## Task directions
The whole listing below, with no pictures, is to be repeated as it stands.

## Working data
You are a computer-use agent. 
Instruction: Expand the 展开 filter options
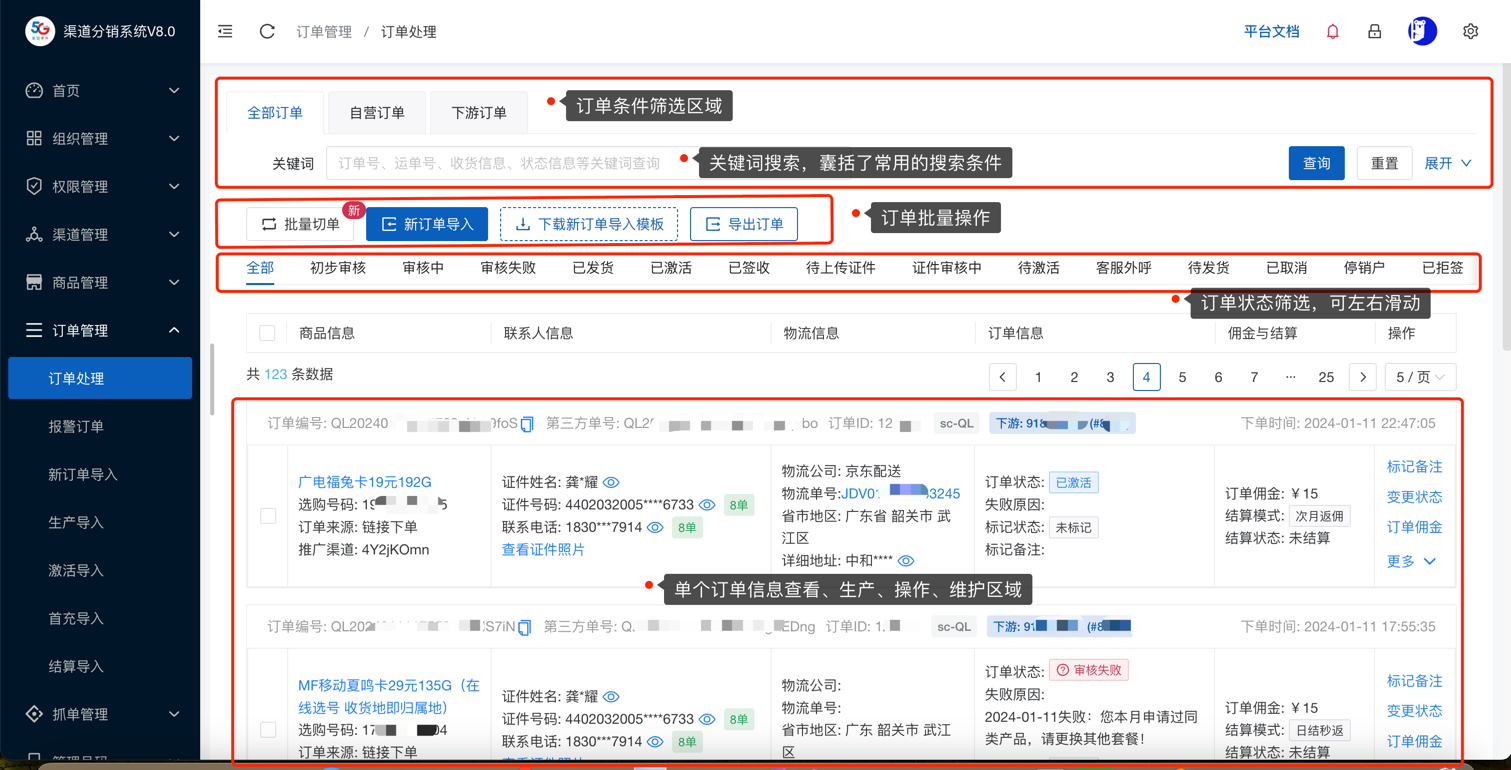1447,163
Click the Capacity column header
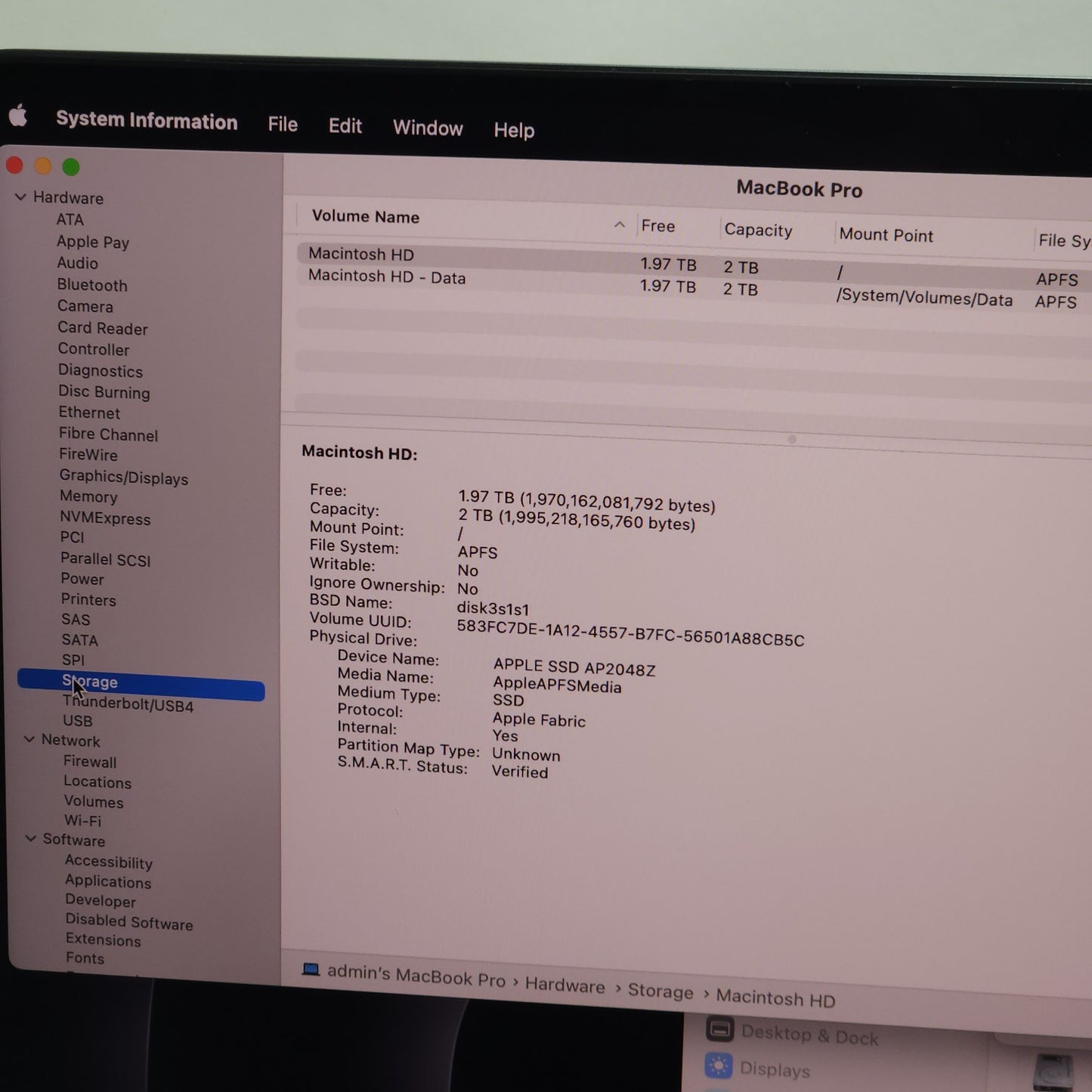 click(x=758, y=230)
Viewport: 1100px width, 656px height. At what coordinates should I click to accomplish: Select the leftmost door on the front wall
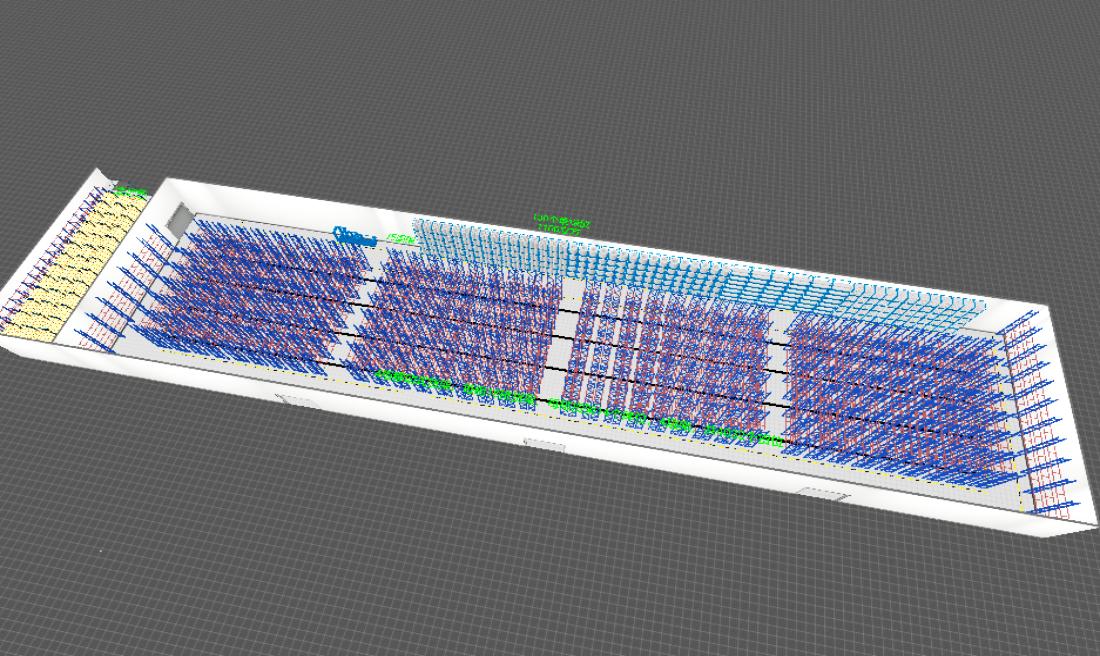click(297, 401)
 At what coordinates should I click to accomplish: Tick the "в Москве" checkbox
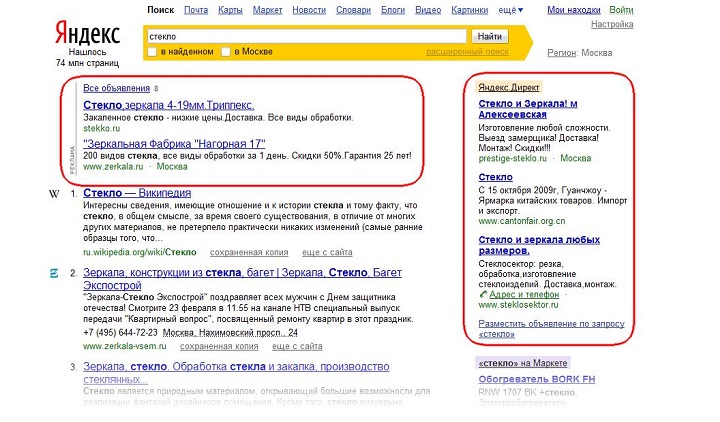pyautogui.click(x=225, y=52)
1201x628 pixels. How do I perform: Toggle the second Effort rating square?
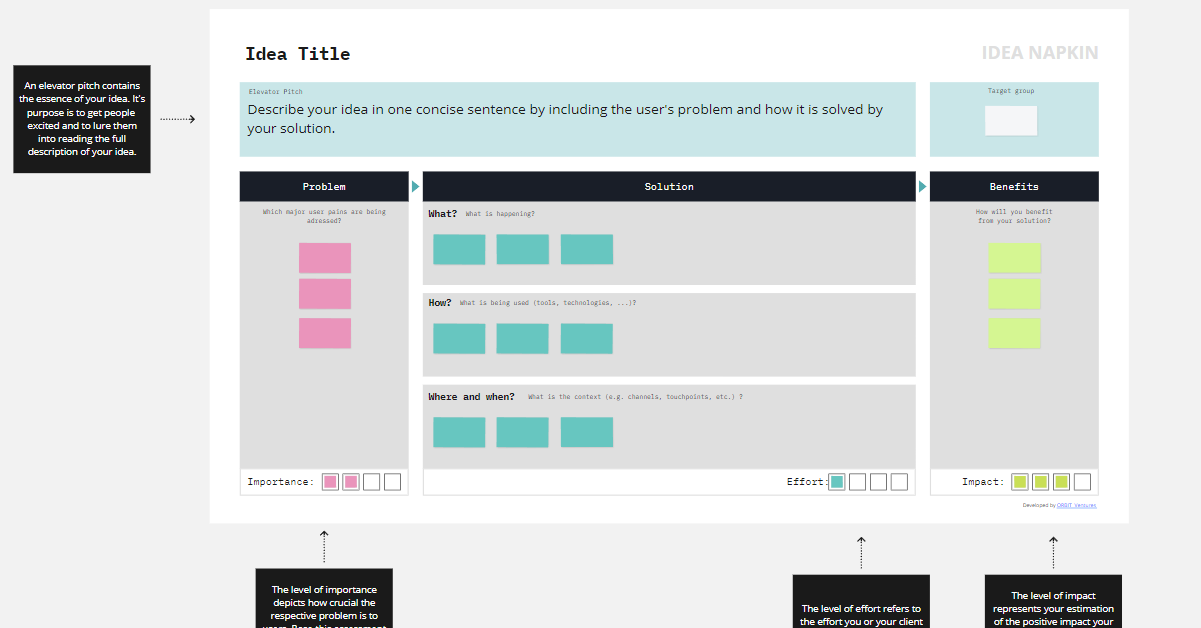[x=857, y=481]
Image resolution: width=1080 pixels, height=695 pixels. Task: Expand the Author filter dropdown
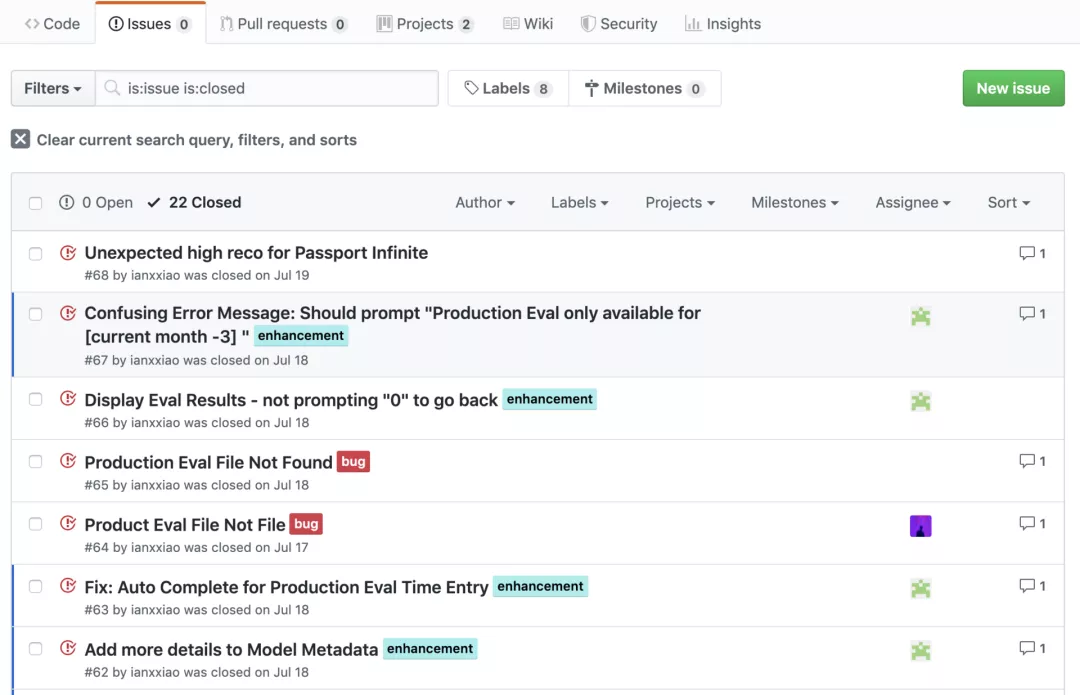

## Reply
You are a computer-use agent. 
Instruction: Expand the 展开 filter options
1447,163
Click the Capacity column header
 click(x=758, y=230)
Viewport: 1100px width, 656px height. At what coordinates should I click to accomplish: Select the leftmost door on the front wall
click(297, 401)
 At what coordinates should I click to accomplish: Tick the "в Москве" checkbox
pyautogui.click(x=225, y=52)
1201x628 pixels. How do I perform: Toggle the second Effort rating square?
[x=857, y=481]
Image resolution: width=1080 pixels, height=695 pixels. Task: Expand the Author filter dropdown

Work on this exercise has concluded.